Ketua Umum Partai NasDem Surya Paloh mengunjungi kantor pimpinan Partai Keadilan Sejahtera (PKS), Rabu kemarin. Dalam pertemuan dengan pimpinan elit PKS, Surya mendorong kelompok oposisi menjalankan peran "checks and balances" sebagai pengkritik pemerintah.
Bahkan Surya menyebut tidak menganggap masalah bila suatu saat nanti Partai NasDem berada di luar pemerintahan. Pernyataan Surya mengenai NasDem yang siap bila menjadi oposisi ini bukanlah yang pertama kali.
Surya pernah menyatakan hal serupa saat Presiden Joko Widodo-Wakil Presiden Ma'ruf Amin dilantik di DPR pada 20 Oktober lalu.
(Baca: Kunjungi PKS, Surya Paloh Sebut Tak Masalah Bila NasDem Jadi Oposisi)
Dosen Ilmu Politik Universitas Paramadina Ahmad Khoirul Umam berpendapat kunjungan Surya Paloh bersama jajaran elite NasDem bertemu petinggi PKS merupakan simbol perlawanan.
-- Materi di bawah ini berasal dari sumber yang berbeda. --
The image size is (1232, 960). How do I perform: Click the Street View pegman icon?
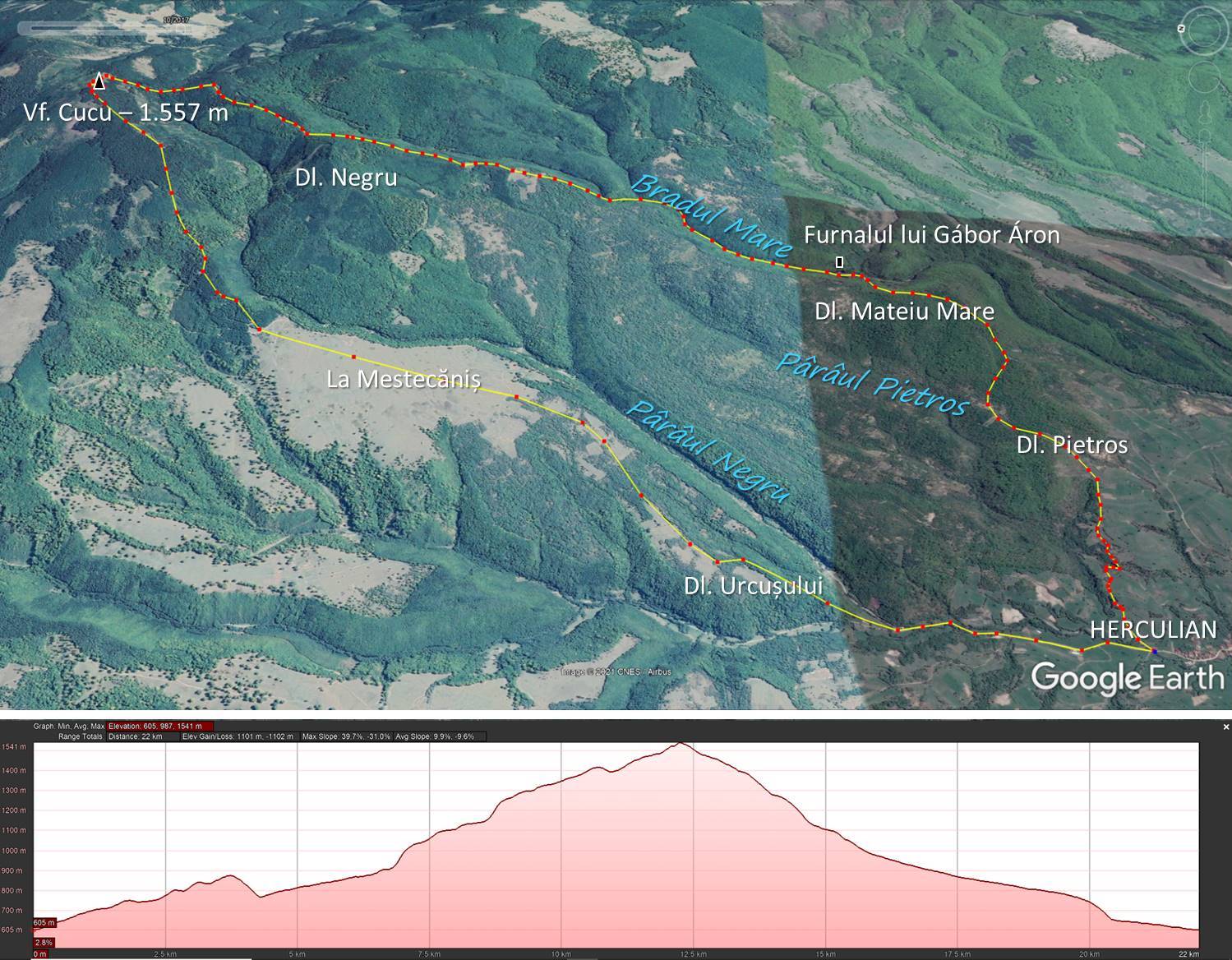click(1205, 113)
Surya Paloh dianggap menunjukkan perlawanan terhadap dominasi politik Megawati Soekarnoputri dalam skema koalisi Kabinet Indonesia Maju.
"Megawati telah memaksakan egopolitiknya untuk memberi karpet merah bagi masuknya Prabowo," kata Ahmad Khoirul Umam di Jakarta, Kamis (31/10) dikutip dari Antara.
(Baca: NasDem Menentang Tawaran Kursi Menteri Kabinet Jokowi untuk Gerindra)
Gerindra yang selama ini menjadi oposisi berhasil masuk ke koalisi Indonesia Maju setelah Megawati melobi Prabowo Subianto dalam ajang rebutan pimpinan MPR. Ketika itu Gerindra mengajukan kadernya Ahmad Muzani untuk menjabat sebagai Ketua MPR. Setelah dilobi Megawati, Gerindra mengalah dan merelakan kursi Ketua MPR kepada Bambang Soesatyo.
Keretakan hubungan Megawati dan Surya Paloh terlihat sejak 24 Juli lalu. Megawati ketika itu menerima kehadiran Ketua Umum Partai Gerindra Prabowo Subianto di kediamannya, Jalan Teuku Umar, Menteng, Jakarta Pusat.
Pada hari yang sama, Surya mengunjungi Gubernur DKI Jakarta Anies Baswedan dan menyatakan Anies berpotensi sebagai calon presiden. “Niatnya sudah pasti ada, dan semua niat baik harus terjaga,” kata Paloh.
Ketegangan hubungan keduanya terlihat saat pengambilan sumpah anggota DPR/MPR pada awal Oktober lalu. Presiden ke-5 RI itu terlihat memalingkan mukanya ketika giliran bersalaman dengan Surya Paloh. Seperti terlihat dalam potongan video KompasTV yang ramai beredar di media sosial, Surya Paloh yang tadinya berdiri akhirnya memilih duduk.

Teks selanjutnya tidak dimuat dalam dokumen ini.